I was like this for about a year. I just didn't want to talk to anyone, or cook/wash up in front of them - I preferred being alone hugely.
When it gets in the way of other things you want to do though, like eat proper sensible meals at times convenient for you and keep a proper sleep schedule, you have to eventually deal with facing what you don't want to. I think with time you will grow more comfortable. After that first year, I started appearing in the kitchen more to be healthier. I've now lived here 4 years and I still stick to myself but I'm a friendly enough presence, sometimes even having more sociable bouts of hanging out. I use the kitchen/bathrooms whenever I want, don't mind or avoid the few minutes of chat that often happen and don't fear or worry about staying mostly silent either when I feel like it. Admittedly, even now I keep some 'emergency' supplies of convenient food in the room for when the kitchen is particularly jammed and I am feeling particularly unsociable hah.

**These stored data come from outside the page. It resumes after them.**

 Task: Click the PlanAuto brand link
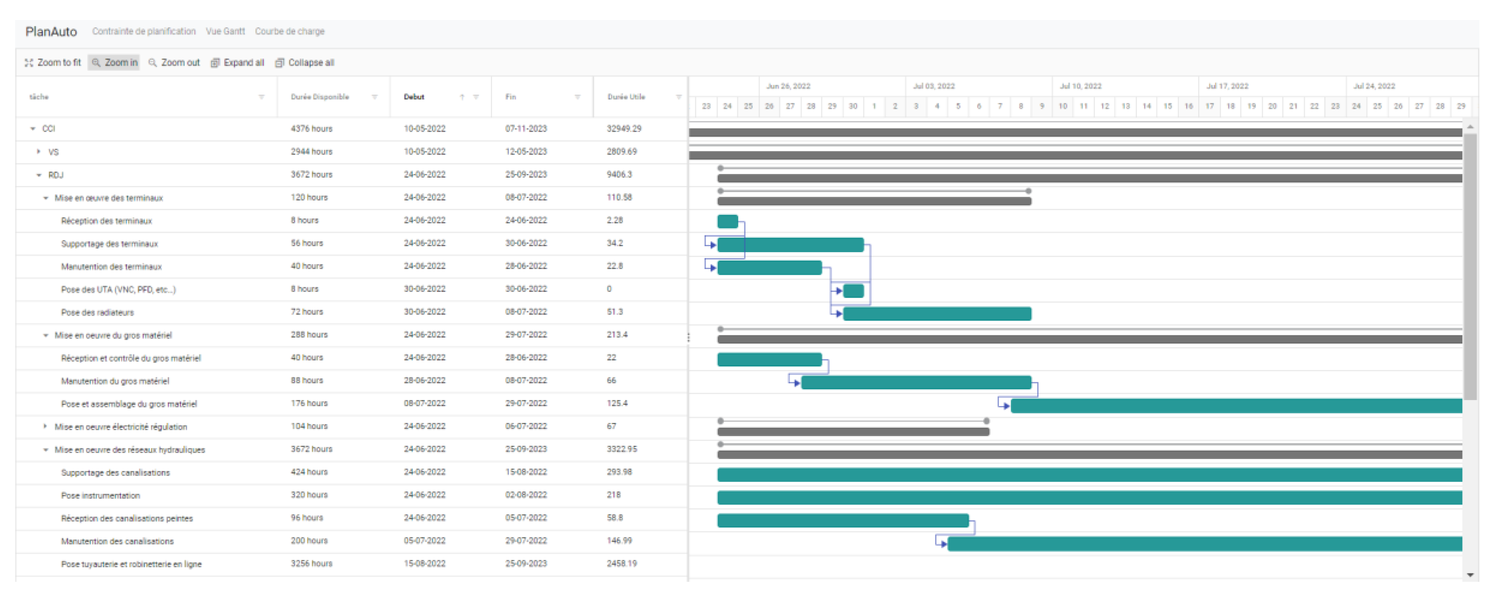click(51, 31)
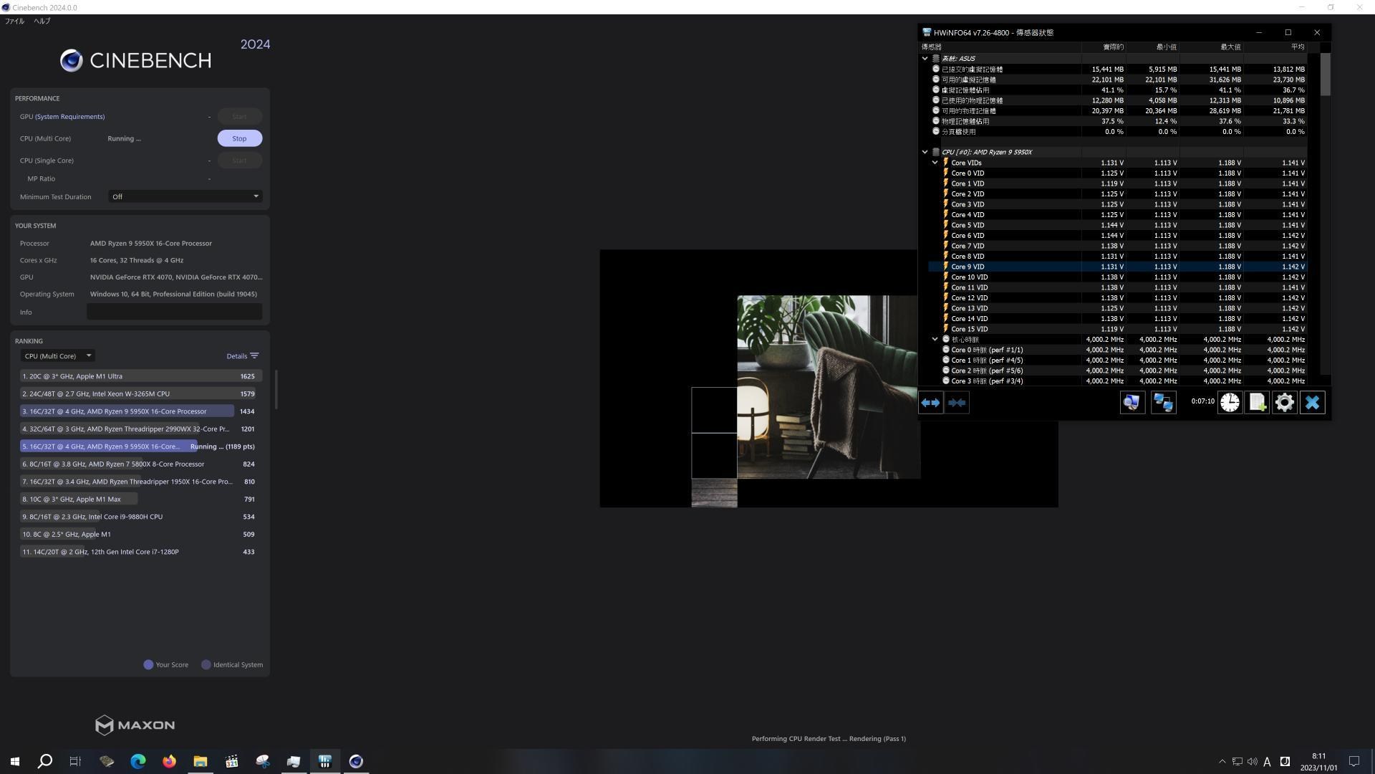Open Firefox from the taskbar
The height and width of the screenshot is (774, 1375).
tap(169, 761)
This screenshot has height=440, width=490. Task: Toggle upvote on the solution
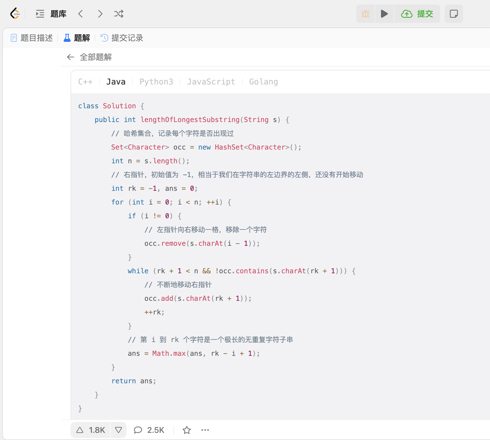tap(79, 430)
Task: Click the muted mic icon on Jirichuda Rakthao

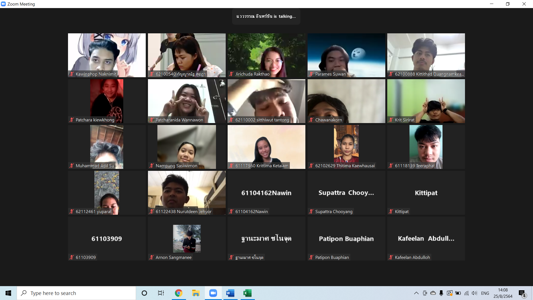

Everyone seems to accept that I'm just quiet and reserved as a person, I don't think anyone disliked me. I even made good friends with a couple of the housemates despite my nature because they're really cool people. I would hang out or go out with them every couple of months (that's what I tend to be like socially, never suffocating ahah) and still do now that they've moved out. Even while they lived here, I never came into the kitchen expressly to socialise outside arranged house events/parties (some of which I'd decline to attend too) and they've remained comfortable friends so I honestly don't think anyone cares how you decide to spend your time; even if that means only rarely talking to them. They gave me the nickname 'Sadako' for mysteriously being able to enter and leave rooms silently.
As long as you seem nice enough when they do see you, everyone will just assume you are nice enough. That's my sense of it anyway. When I have been more involved with the housemates, more aware of the gossip amongst them (I'm in a house with 14 people currently), I noticed they all talk when a new housemate moves in to say 'I met the new guy/girl briefly, said hello, they seemed nice' then if they happen to be a quiet person (currently there is one guy in the house who is super reclusive like you are now and I was in my first year) the housemates will comment 'haven't seen the new guy/girl again, have you?', 'nope me neither', 'must like to keep to themselves'. Then that's all. People just accept it. So don't worry about that or let it be an obstacle to you pushing yourself into using the house more healthily. No one cares, honestly.